However, these examples feel unnatural because the X′s are typically
covariates and Y is typically a response (at least with the naive
Bayes classifier) (...) it's not clear to me which data generating processes it is best-suited to.
This is not necessarily true. It's easier to think of the Naive Bayes set up as a model where the $X$'s are caused by $Y$. As a canonical example, imagine $Y$ is a disease and $X$ are the symptoms. Your task is to predict the disease (cause) from the symptoms (effects). Then the Naive Bayes model would look like:
And in this case the $X$'s would be independent conditional on $Y$. Note however, that even in this case the Naive Bayes model is still very simplified, and it suffers from what is usually called the "single-fault" assumption.
I'm interested only in cases where Y is defined as a function of the
covariates.
It's easy to see graphically that this will be very hard to do. If you draw a DAG where the $X$'s are the parents of $Y$, this is what you have now.
You can see that if you condition on $Y$ we would expect to make all $X$'s dependent, not the opposite. Thus, to create independence this way, you would need to fine-tune the parameters in order to make the $X$ independent conditional on $Y$, despite this structure. That is, you will have to generate a distribution that is unfaithful to the graph.
Thus, if you are trying to predict a consequence from its causes using Naive Bayes, this is a set-up where it's almost guaranteed by construction that the conditional independence of the $X$'s given $Y$ will not hold.

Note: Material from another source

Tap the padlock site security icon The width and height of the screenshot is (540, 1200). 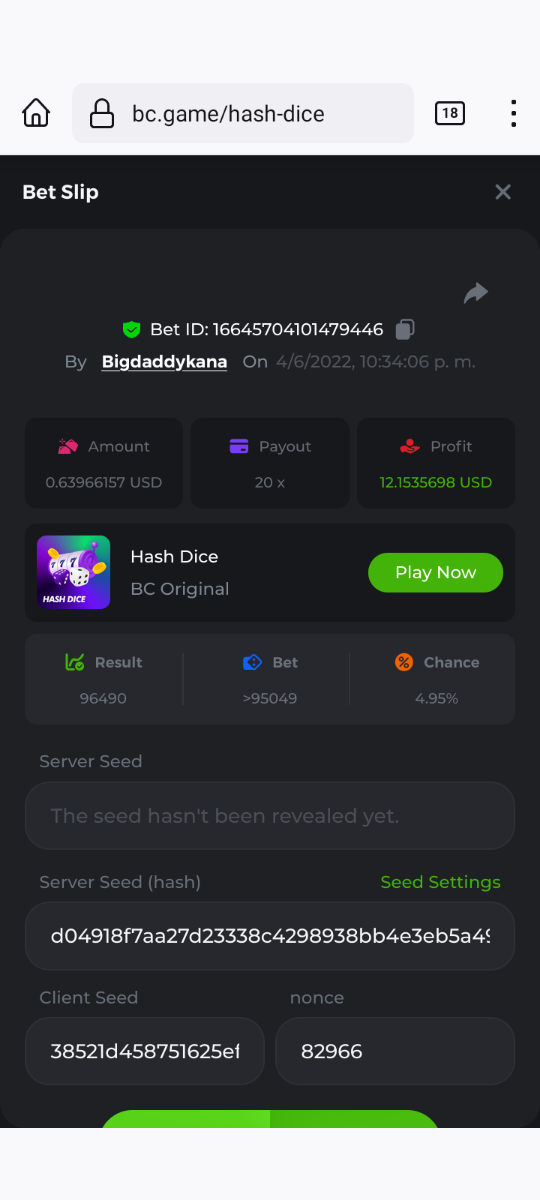coord(102,114)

As requested, for an example where conditioning on $Y$ might turn $X_1$ and $X_2$ independent, consider a multivariate normal model, where all variables have unit variance. Let $R_{x_1x_2.y}$ denote the regression coefficient of $X_1$ on $X_2$ controlling for $Y$. We want this coefficient to be zero, and it suffices to make $\sigma_{x_1x_2} = \sigma_{yx_1}\sigma_{yx_2}$. For a numerical example, consider the model $X_1 = U_{X_1}$, $X_2 = 0.25 X_1 + U_{X_2}$ and $Y = 0.4X_1 + 0.4X_2 + U_Y$ where the variances of the disturbances $U$ are adjusted to make the variables have unit variance. This will lead to $\sigma_{x_1x_2} = 0.25$ and $\sigma_{yx_1} = \sigma_{yx_2} = 0.5$, thus $\sigma_{x_1x_2} = \sigma_{yx_1}\sigma_{yx_2} \implies R_{x_1x_2.y} = 0$.